▶ _Dataset entries_
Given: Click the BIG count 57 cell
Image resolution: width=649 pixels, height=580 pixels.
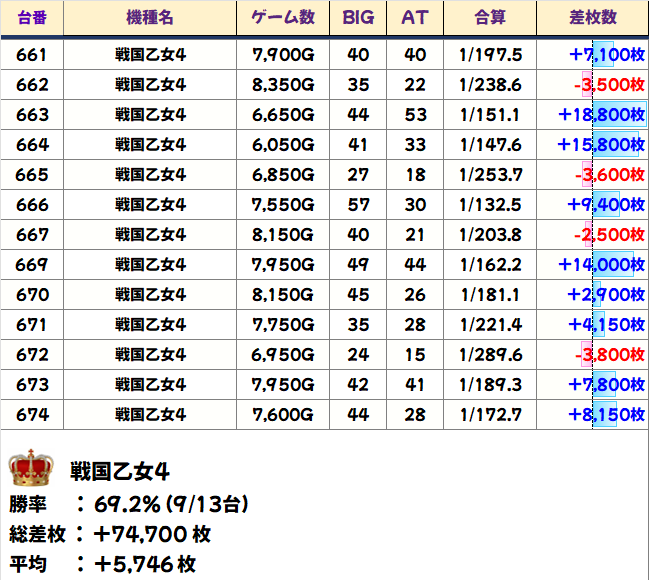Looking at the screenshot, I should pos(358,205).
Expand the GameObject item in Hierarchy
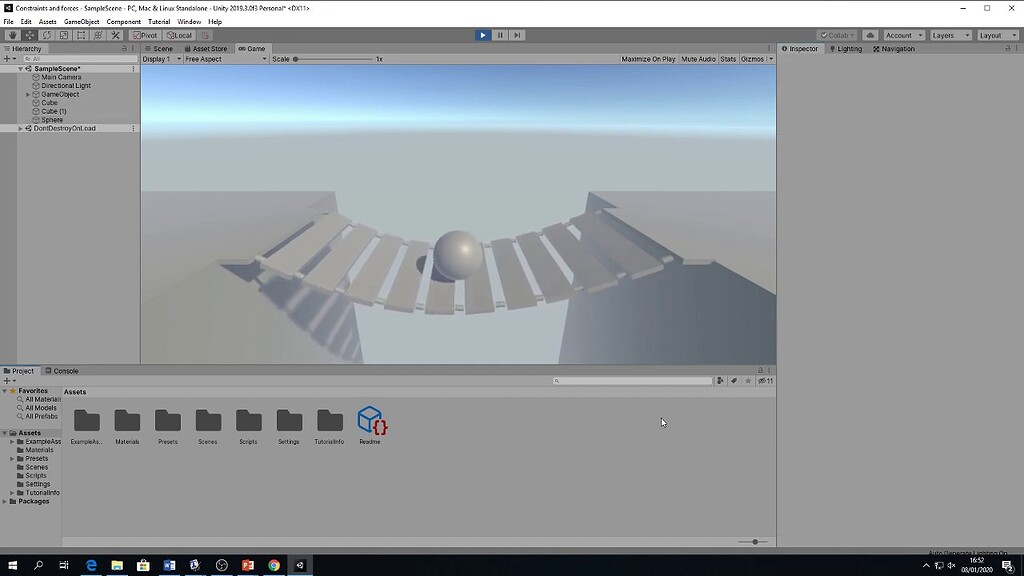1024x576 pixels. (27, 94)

▶ _Exercise brief_
Every entry must be retyped exactly, with the pictures removed.

▶ _Answer_
Given: Click the BIG count 57 cell
Image resolution: width=649 pixels, height=580 pixels.
Looking at the screenshot, I should pos(358,205).
Expand the GameObject item in Hierarchy
1024x576 pixels. (27, 94)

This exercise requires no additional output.